If you have USD in a Singapore bank, what set of rates do you think the bank uses to pay you interest? Is it USD rate?
The answer is No. US rates would only be used for USD deposits within the United States. International rates would be used for USD deposits outside the United States, called Eurodollars, and the main rate used is the London Interbank Offered Rate, or LIBOR.
LIBOR is the interest rate at which banks can borrow funds, in marketable size, from other banks in the London interbank market.
The LIBOR is fixed on a daily basis by the British Bankers’ Association and is quoted for 30-day, 60-day, 90-day, 180-day, or 360-day (1-year) terms. The LIBOR is derived from a filtered average of the world’s most creditworthy banks’ interbank deposit rates for larger loans with maturities between overnight and one full year.

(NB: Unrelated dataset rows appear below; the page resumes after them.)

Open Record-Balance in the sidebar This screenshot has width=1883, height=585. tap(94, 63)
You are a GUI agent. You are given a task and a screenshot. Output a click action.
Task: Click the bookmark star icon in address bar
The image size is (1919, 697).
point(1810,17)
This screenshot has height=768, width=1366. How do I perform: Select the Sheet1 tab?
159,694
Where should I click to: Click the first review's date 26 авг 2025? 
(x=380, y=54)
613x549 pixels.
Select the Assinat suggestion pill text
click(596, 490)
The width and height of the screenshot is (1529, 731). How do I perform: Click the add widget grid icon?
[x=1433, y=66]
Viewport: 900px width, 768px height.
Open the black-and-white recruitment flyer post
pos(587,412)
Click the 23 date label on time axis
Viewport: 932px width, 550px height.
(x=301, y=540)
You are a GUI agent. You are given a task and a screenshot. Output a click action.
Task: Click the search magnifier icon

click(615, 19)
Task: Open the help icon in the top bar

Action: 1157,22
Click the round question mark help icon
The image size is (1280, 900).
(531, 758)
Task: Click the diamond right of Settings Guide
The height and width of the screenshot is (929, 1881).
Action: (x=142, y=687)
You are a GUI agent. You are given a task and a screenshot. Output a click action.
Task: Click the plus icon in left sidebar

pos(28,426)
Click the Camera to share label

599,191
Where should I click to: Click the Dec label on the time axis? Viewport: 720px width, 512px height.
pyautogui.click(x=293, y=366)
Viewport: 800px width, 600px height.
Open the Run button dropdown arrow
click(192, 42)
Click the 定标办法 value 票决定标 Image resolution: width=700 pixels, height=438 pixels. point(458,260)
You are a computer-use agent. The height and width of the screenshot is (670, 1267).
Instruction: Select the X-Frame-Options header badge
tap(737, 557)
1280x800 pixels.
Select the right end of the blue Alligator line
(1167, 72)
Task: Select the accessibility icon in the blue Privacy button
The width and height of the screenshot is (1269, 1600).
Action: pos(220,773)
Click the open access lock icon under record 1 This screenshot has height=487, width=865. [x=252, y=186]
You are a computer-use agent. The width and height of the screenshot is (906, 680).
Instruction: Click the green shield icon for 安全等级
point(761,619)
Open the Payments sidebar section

The LIBOR is the world’s most widely used benchmark for short-term interest rates. It’s important because it is the rate at which the world’s most preferred borrowers are able to borrow money. It is also the rate upon which rates for less preferred borrowers are based. For example, a multinational corporation with a very good credit rating may be able to borrow money for one year at LIBOR plus 4 or 5 points.
Countries that rely on the LIBOR for a reference rate include the United States, Canada, Switzerland and England.
In Singapore, a similar term Singapore Inter-Bank Offered Rate (Sibor) is more commonly used.